## Text extract:
--- start ---

Get yourself a nice big external firewire hard drive. You're going to want one to use with Leopard anyway, so you can use Time Machine. (Time Machine will probably not back up to a partition on an internal drive; it's looking for an external drive.)

Use Disk Utility (you can do this with Tiger) to repartition the drive. As you do the repartitioning, take great care to specify the correct partition scheme! If you're using a PPC machine, you want the Apple Partition Map (the default). If you're using an Intel machine (because you have no PPC machines), you want the GUID partition scheme; it is easy to neglect this step, and if you do, and you accidentally use APM, you won't be able to make a Leopard bootable disk. We suggest three partitions:

  • A 10 GB partition to hold the clone of the Leopard DVD.
  • A 30 GB partition to hold the Leopard system.
  • All the rest to hold Time Machine backups.
  • As described in the earlier tutorial, insert your Leopard installer DVD into the computer and make an image file from it. Now "restore" (clone) the image file to the first partition on the external firewire drive.

--- end ---

## Requirements:
Which partitions does the Leopard setup text suggest creating on the external drive? List each with its size and what it holds.

## Dataset extract:
--- start ---

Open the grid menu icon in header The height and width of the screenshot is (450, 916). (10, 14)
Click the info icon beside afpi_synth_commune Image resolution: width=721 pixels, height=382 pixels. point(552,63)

--- end ---

## Response:
- A 10 GB partition to hold the clone of the Leopard DVD
- A 30 GB partition to hold the Leopard system
- All the remaining space to hold Time Machine backups